Although there are several effective small molecules and monoclonal antibody therapeutics currently in the market, there are limitations to each strategy for developing effective treatments for immune-mediated diseases. The main problem with small molecules is the lack of specificity. It is usually common that small molecules interfere with other intracellular pathways and disrupt their functions which results in side effects. The challenge with antibody directed therapies is the technical limitation in developing a monoclonal antibody that can effectively block the target protein. Generating blocking monoclonal antibodies against specific targets has not always been successful.




How does Bioniz technology improve developments of targeted therapeutics?

Bioniz platform technology allows the rational design of peptides that interrupt the functions of receptors by preventing their binding with their ligands, a mechanism similar to those of monoclonal antibodies.
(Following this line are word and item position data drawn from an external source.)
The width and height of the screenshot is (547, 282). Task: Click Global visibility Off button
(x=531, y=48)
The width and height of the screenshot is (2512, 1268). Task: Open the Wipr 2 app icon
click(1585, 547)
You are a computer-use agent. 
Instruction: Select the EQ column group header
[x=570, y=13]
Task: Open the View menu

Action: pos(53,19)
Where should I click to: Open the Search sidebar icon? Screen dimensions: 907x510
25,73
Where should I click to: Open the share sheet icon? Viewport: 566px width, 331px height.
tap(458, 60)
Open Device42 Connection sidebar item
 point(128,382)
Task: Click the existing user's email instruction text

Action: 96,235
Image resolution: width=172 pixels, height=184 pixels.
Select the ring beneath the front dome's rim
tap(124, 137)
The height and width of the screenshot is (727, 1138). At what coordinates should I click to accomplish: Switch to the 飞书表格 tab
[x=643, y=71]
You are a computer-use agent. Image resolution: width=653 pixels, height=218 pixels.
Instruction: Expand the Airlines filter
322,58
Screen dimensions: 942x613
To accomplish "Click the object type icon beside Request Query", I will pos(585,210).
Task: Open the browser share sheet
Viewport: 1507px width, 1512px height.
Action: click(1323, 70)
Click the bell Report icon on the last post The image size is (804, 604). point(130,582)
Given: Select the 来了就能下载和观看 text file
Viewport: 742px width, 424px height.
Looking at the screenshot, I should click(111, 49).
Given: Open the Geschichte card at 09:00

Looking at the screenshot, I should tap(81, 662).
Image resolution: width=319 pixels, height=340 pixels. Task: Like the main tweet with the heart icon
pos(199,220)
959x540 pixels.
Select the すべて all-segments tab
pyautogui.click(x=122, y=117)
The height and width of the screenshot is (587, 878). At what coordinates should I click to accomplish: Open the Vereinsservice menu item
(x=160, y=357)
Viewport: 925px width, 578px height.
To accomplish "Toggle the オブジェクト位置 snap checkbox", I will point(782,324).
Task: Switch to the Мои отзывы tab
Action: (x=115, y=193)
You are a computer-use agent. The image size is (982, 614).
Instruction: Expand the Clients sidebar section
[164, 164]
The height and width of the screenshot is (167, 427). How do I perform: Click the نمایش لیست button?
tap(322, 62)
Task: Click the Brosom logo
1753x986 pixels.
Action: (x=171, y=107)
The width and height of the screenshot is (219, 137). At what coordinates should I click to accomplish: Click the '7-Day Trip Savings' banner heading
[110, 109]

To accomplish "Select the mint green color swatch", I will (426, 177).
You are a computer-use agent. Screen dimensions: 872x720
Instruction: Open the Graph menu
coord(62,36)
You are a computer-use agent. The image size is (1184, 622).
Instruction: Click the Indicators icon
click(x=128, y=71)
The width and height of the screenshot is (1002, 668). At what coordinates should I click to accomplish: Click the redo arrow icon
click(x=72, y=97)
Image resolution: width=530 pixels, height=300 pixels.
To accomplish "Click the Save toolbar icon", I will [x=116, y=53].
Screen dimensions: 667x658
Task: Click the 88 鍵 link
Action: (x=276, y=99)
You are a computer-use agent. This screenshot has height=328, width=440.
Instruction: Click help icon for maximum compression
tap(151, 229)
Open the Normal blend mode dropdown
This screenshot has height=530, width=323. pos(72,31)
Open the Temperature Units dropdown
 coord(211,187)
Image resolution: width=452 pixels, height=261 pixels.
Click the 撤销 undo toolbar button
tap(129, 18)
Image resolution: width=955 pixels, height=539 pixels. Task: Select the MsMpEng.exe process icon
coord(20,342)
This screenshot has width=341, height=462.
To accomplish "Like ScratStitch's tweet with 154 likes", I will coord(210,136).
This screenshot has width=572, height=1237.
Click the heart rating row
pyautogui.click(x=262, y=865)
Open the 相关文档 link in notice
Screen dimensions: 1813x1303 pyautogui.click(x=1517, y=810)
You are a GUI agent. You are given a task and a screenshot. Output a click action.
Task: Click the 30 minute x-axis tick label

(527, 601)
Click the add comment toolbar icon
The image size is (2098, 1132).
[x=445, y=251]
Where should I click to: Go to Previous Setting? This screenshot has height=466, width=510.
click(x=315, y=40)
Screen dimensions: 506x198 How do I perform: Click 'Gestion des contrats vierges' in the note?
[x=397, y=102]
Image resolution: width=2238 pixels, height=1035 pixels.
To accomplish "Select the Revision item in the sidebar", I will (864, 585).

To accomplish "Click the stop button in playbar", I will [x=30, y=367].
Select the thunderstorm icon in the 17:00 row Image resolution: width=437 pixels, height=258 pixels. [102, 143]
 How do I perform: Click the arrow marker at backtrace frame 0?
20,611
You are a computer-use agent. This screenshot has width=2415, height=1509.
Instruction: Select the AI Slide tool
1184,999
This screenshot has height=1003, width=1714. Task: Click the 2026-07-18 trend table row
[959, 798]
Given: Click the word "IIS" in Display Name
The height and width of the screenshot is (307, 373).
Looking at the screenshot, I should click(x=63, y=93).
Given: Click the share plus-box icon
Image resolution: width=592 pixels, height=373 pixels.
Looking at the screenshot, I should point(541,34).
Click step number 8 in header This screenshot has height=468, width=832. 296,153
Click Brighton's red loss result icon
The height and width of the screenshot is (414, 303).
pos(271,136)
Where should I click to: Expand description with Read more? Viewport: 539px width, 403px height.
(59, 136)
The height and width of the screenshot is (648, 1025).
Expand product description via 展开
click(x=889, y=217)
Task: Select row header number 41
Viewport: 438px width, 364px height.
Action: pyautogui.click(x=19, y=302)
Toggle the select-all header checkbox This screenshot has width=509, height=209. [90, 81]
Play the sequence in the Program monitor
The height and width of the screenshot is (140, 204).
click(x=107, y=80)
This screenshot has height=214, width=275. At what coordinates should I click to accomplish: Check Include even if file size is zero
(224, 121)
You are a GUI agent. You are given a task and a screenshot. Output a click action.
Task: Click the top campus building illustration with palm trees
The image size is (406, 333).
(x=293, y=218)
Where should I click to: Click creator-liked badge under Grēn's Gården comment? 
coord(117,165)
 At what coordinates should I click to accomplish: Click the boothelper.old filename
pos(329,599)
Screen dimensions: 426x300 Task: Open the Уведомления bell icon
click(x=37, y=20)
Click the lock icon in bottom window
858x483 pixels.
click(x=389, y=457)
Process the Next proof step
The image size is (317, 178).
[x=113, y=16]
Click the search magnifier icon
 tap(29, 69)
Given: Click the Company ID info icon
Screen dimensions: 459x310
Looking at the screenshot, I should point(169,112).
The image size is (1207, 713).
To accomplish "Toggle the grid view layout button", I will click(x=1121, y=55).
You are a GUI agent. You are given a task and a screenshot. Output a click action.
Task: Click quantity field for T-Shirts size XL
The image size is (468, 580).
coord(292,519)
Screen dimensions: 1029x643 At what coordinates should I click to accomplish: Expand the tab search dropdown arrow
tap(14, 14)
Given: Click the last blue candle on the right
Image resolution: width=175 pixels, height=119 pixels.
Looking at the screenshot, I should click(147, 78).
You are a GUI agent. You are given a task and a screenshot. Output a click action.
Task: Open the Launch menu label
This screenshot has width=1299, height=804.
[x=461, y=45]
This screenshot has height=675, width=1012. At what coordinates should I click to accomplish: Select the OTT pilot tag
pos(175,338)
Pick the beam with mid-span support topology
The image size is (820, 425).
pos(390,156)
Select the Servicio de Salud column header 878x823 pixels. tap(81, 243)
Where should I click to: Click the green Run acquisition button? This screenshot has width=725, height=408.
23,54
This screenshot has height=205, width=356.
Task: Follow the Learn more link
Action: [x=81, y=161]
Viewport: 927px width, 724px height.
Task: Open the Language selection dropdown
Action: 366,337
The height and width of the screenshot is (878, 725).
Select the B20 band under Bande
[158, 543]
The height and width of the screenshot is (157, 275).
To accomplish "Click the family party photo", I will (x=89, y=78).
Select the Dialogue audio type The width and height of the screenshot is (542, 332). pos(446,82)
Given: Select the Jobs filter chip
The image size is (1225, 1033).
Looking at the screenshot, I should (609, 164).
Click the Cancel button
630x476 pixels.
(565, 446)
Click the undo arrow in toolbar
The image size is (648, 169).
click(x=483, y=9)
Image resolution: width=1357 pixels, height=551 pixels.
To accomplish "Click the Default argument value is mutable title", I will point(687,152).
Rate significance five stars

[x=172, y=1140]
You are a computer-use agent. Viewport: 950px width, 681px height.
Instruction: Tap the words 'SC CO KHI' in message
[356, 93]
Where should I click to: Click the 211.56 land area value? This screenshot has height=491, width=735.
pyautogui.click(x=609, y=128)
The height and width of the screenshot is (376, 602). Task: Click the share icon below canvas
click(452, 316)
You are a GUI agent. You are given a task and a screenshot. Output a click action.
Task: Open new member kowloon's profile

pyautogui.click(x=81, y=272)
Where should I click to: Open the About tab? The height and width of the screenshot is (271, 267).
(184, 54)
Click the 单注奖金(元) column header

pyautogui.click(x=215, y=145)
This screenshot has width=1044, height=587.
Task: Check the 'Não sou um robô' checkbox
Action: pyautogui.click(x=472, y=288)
However, the advantage of Bioniz technology is the flexibility in the design of these antagonist peptides. Since the peptides are rationally designed, Bioniz scientists can engineer the peptides to block specific parts of the receptor. This technology becomes even more valuable when a receptor is utilized by more than one ligand. Using Bioniz novel technology, our scientists have developed peptides that can selectively inhibit the binding of only some ligands – but not all – that are used by a common receptor. This strategy provides not only a targeted therapy but one that is highly specific. Furthermore, the flexibility in engineering the antagonist peptides allows the “custom design” of antagonist peptides. This aspect of Bioniz technology provides the critical advantage of blocking pathways that are specific to any given immune-mediated disease without shutting down the rest of the immune system, a property that is highly desired in any therapeutic developed for this group of disorders.